This is the type of case the Criminal Investigators over at the Insolvency Service are looking for, and such cases usually end up in court. The reason is that the Director named has breached the Companies Act 2006 by not informing his BBL Lender about the dissolution.
On 27 June 2020 Daniel Ryan Jones (‘Mr Jones’) applied for and obtained a government-backed Bounce Back Loan (‘BBL’) of £50,000 for Danny Evans Engineering Ltd (DEE’) by providing false or knowingly inaccurate information regarding DEE’s turnover in 2019, thereby causing it to obtain £41,756 to which it was not entitled.
Mr Jones failed to ensure that the proceeds of the loan were used in their entirety for the economic benefit of the business as required under the terms of the BBL scheme.
In that:
Obtaining a BBL
- The BBL scheme permitted a loan of up to 25% of a business’ turnover in the calendar year 2019 (or estimated turnover if it had been established after 01 January 2019), to a maximum of £50,000.
- DEE was incorporated in August 2019 and the first transaction on its bank account was on 17 September 2019.
- Its bank statements record income of £9,619 to 31 December 2019, which would have equated to income of approximately £32,979 for the year.
- This income would have entitled DEE to a BBL of no more than £8,244.
- On 27 June 2020 Mr Jones completed an application form for a BBL from DEE’s bank, self-certifying that its turnover in 2019 was £285,000 and requesting a loan of £50,000.
- Mr Jones has failed to provide any documentation to support the level of turnover claimed in the application.
Disbursal of the BBL
- The terms of the BBL scheme required the proceeds to be used solely for the economic benefit of the business.
- Immediately before the receipt of the BBL the bank account balance was £11 cr.
- On 29 June 2020 the BBL was paid into DEE’s account.
- Between 30 June and 26 August 2020 payments were made to an unknown bank account and to 3 third parties, totalling £37,350, a further £12,500 was withdrawn in cash.
- No income was received and by 26 August 2020 the balance on the account was £27cr.
- No documents have been provided to evidence that any of these payments were for the economic benefit of the business.
- The full amount of the BBL remains outstanding.
Mr Jones caused DEE to be dissolved and struck off the register in breach of the requirements of the Companies Act 2006 and without notifying DEE’s bank of the dissolution application.
In that:
- On 10 September 2020 Mr Jones signed a notice of application that DEE be struck off the register and dissolved.
- The application included a declaration that none of the circumstances described in sections 1004 and 1005 of the Companies Act 2006 applied.
- Provisions of those sections include that dissolution is not permitted where a company has traded or engaged in any other activity in the 3 months prior to the application.
- The BBL application was made on 27 June 2020, which was within 3 months of the dissolution application and the proceeds were disbursed in the period to 26 August 2020.

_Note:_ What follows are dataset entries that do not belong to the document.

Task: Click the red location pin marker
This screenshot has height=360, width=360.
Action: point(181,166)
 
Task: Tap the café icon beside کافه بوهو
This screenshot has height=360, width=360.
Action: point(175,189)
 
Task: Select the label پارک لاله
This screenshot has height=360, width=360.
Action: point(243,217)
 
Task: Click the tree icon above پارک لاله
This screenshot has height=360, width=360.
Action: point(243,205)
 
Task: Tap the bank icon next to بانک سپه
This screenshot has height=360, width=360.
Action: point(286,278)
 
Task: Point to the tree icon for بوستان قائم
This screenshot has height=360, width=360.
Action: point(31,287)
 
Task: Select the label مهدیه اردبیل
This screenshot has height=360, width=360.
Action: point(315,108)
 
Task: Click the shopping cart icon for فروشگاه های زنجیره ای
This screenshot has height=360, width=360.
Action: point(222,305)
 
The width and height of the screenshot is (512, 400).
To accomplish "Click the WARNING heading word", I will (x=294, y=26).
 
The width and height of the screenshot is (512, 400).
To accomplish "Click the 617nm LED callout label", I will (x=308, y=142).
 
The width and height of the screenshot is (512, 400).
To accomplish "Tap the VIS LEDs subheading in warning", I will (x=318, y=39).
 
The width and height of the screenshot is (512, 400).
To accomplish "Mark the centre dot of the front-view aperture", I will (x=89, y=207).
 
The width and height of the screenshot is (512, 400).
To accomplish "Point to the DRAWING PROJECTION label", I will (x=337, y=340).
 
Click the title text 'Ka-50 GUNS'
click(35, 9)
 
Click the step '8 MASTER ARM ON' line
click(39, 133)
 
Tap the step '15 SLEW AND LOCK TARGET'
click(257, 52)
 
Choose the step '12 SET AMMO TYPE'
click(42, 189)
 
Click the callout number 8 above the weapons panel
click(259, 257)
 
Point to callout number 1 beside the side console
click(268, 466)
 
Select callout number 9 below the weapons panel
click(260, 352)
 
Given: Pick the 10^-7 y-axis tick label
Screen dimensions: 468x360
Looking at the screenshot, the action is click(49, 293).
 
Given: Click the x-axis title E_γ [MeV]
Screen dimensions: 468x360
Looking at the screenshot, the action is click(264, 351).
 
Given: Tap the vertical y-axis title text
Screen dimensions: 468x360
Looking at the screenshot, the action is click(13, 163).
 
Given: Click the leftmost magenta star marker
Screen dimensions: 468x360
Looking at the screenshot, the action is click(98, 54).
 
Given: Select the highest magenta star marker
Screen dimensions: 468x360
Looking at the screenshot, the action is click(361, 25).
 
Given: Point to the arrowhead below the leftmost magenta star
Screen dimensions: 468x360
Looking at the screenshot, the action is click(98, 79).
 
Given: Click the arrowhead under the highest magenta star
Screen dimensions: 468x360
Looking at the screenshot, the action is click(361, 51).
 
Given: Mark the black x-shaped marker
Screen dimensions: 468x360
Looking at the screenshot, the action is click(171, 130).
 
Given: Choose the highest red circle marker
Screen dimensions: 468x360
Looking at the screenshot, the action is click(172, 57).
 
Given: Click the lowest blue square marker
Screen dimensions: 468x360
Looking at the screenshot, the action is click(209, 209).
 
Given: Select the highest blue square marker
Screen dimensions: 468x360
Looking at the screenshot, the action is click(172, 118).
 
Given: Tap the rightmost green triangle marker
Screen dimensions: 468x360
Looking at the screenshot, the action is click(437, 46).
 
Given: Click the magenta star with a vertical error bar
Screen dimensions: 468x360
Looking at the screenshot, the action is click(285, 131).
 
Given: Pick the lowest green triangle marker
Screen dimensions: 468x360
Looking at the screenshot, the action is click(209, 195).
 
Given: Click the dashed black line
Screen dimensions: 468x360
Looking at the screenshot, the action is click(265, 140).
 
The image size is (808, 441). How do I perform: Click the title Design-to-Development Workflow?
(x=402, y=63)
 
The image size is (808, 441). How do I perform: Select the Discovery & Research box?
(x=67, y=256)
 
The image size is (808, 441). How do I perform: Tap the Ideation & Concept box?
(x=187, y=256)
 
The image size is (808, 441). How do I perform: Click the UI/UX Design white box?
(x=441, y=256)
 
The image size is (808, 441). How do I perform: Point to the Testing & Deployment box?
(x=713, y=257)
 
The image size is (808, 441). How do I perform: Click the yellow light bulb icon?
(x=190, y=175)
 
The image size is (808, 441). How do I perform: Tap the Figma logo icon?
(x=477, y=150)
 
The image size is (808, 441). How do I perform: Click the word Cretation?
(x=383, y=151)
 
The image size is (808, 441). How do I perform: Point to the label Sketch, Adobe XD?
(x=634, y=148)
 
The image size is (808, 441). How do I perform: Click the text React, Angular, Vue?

- Section 1006 of the Companies Act 2006 requires the person who made the application for dissolution on behalf of DEE to give notice and provide a copy of that application to DEE’s creditors (the bank is the sole known creditor) within 7 days from the day on which the application was made (i.e. by 17 September 2020).
DEE’s bank has confirmed that it did not receive any notification of the dissolution and remains a creditor for £50,008. DEE was dissolved on 08 December 2020.